* REQUIREMENT: Each line from the one containing "The image size is (1496, 812)." through the end of the data must be retyped exactly, and no other line.

- - - - -

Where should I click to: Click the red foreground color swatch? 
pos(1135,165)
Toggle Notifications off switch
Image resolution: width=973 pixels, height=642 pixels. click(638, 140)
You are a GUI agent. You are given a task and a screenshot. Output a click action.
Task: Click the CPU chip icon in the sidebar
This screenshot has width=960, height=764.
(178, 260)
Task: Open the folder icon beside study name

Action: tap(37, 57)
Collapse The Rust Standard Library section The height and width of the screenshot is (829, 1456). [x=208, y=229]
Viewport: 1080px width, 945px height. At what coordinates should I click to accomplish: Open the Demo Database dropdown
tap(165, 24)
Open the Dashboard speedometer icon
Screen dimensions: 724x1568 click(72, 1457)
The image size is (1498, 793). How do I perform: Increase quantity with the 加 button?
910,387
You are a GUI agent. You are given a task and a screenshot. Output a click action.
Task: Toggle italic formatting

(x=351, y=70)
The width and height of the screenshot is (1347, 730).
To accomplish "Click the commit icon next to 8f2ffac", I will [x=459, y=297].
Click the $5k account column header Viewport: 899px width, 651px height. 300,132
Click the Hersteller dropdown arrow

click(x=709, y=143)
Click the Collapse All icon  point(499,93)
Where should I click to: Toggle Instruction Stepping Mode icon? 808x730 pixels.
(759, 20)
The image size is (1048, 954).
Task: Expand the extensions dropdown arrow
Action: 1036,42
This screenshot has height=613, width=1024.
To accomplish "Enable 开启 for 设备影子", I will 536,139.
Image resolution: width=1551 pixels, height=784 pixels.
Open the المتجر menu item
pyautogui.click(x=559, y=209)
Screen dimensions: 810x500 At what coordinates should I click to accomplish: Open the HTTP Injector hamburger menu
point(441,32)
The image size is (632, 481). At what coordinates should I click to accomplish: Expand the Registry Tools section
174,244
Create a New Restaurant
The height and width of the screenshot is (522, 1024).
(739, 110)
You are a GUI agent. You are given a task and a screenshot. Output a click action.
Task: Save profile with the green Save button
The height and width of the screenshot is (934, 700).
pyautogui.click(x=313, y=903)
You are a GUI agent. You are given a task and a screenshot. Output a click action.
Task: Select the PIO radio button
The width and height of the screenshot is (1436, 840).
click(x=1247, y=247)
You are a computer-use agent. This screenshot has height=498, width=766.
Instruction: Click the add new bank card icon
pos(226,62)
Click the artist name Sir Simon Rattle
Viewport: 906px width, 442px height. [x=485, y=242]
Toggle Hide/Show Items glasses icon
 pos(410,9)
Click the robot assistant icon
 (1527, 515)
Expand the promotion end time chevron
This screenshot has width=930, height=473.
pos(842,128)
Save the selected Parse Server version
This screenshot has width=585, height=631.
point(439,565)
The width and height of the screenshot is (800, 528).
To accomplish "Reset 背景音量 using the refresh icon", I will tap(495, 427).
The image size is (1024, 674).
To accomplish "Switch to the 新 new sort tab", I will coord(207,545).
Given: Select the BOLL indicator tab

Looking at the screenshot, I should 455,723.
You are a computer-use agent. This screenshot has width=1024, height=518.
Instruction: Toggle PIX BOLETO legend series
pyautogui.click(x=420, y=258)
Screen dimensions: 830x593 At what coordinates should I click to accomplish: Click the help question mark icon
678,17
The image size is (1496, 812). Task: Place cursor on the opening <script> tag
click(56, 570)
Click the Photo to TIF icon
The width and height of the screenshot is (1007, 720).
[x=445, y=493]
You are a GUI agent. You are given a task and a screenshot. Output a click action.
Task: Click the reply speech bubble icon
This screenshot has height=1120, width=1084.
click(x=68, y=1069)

- - - - -

* RESPONSE FOR THIS EXERCISE:
The image size is (1496, 812). Task: Place cursor on the opening <script> tag
click(56, 570)
Click the Photo to TIF icon
The width and height of the screenshot is (1007, 720).
[x=445, y=493]
You are a GUI agent. You are given a task and a screenshot. Output a click action.
Task: Click the reply speech bubble icon
This screenshot has height=1120, width=1084.
click(x=68, y=1069)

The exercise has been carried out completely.